Contributing
Right now, submission of issues and pull requests through GitHub is the best way to suggest changes, and those will have to be applied and merged on the internal MITRE GitLab and mirrored to GitHub. This process may change in the future.
Contributing Guidelines:
Nobody can commit directly to
main
.You must create a merge request in order to publish changes to
main
.Before merging, all stages of the GitLab CI pipeline must pass. This includes linting with
flake8
, code-formatting withblack
, passing the Python unit tests, and creating the documentation.Once all pipeline stages have passed, then the branch can be merged into main.
These pipeline stages can be tested locally to ensure that they are passed on the remote side (explained in Using Pre-commit)
Docstrings
Do your best to make sure that all docstrings adhere to the following Google format found
in xrl_dataset.py
here. The
reasoning can be found
here. We’re using
double quotes for docstrings and strings per the formatting requirements of
black
.
If you are editing a file and see that a docstring doesn’t adhere to the Python3 Google
Style Guide exemplified in xrl_dataset.py
here, please
be a good steward and fix it so that it does.
Issue & Merge Request Creation
Create or assign an issue to yourself at the Issue Board Page, add the appropriate labels, and move the issue to “in progress”.

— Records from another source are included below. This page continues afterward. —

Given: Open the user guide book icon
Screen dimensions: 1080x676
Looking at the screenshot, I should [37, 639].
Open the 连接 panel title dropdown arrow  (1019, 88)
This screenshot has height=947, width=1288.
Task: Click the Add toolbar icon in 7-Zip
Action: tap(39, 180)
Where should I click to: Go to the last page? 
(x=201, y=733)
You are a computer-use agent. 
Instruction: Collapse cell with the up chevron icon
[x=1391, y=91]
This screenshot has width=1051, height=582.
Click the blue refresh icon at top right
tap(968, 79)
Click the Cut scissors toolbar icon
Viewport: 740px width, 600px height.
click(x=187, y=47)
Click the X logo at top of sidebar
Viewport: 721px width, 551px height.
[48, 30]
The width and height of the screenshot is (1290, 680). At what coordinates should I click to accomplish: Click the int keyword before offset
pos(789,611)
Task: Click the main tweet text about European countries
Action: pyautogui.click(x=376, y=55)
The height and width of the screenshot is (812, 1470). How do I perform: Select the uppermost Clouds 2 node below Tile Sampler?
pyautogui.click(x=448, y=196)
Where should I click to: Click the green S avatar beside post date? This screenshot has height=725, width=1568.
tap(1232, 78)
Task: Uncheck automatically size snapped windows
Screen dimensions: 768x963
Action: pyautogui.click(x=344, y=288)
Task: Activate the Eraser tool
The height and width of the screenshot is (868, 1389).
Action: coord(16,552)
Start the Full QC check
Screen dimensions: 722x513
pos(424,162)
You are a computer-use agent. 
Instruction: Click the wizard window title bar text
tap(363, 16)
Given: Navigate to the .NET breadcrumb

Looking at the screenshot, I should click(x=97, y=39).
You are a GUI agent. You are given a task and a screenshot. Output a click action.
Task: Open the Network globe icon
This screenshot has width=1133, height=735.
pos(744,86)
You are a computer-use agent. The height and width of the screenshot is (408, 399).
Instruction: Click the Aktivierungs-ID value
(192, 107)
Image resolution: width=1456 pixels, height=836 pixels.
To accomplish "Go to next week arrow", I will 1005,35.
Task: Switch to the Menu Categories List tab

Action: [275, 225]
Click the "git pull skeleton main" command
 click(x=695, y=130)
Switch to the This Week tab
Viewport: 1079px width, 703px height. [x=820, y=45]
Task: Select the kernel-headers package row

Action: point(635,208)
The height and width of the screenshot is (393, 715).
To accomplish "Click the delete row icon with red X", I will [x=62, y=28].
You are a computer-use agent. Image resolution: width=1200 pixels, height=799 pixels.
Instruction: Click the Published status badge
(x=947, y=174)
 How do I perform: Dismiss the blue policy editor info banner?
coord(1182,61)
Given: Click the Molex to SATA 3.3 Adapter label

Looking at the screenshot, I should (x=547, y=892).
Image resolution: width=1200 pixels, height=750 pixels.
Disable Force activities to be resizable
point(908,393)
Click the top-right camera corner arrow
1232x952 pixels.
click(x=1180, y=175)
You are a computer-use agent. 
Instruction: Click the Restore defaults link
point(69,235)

Create a merge request based on that issue using the “Create Merge Request” button on the issue page.
Installation
Note: ARLIN has only been tested on Ubuntu 18.04 and Python 3.9.
Clone the repository
git clone https://gitlab.mitre.org/advxai/arlin.git
Install poetry
curl -sSL https://install.python-poetry.org | python3 -
Note: Don’t forget to add
poetry
to your path.export PATH="$HOME/.local/bin:$PATH"
Install required packages
cd arlin poetry shell poetry install
Note: To re-enter the environment after this step, run
poetry shell
.
Using Pre-commit (Highly Recommended)
If you’d like, you can install pre-commit to run linting and code-formatting before you are able to commit. This will ensure that you pass this portion of the remote pipelines when you push to your merge request.
pre-commit install
Now, every time you try to commit, your code that you have staged will be linted by
flake8
and auto-formatted by black
. If the linting doesn’t pass pre-commit, it will
tell you, and you’ll have to make those changes before committing those files.
If black
autoformats your code during pre-commit, you can view those changes and then
you’ll have to stage them. Then you can commit and push.
Pre-commit can also be run manually on all files without having to commit.
pre-commit run --all-files
Running Unit Tests
There are also unit tests that need to be passed, and to make sure you are passing those locally (before pushing to your remote branch and running the pipeline) you can run the following command in the root directory:
pytest tests/
This will run all of the tests within the tests/
directory.
Adding Packages & Modules
If you add a package or module, make sure to create a unit test for it and preferably all
classes and functions within it. The tests are within the tests/
directory and should
be named as test_X.py
where X
is the file you are testing. Try to adhere to this
standard when creating new packages, modules, classes, and functions.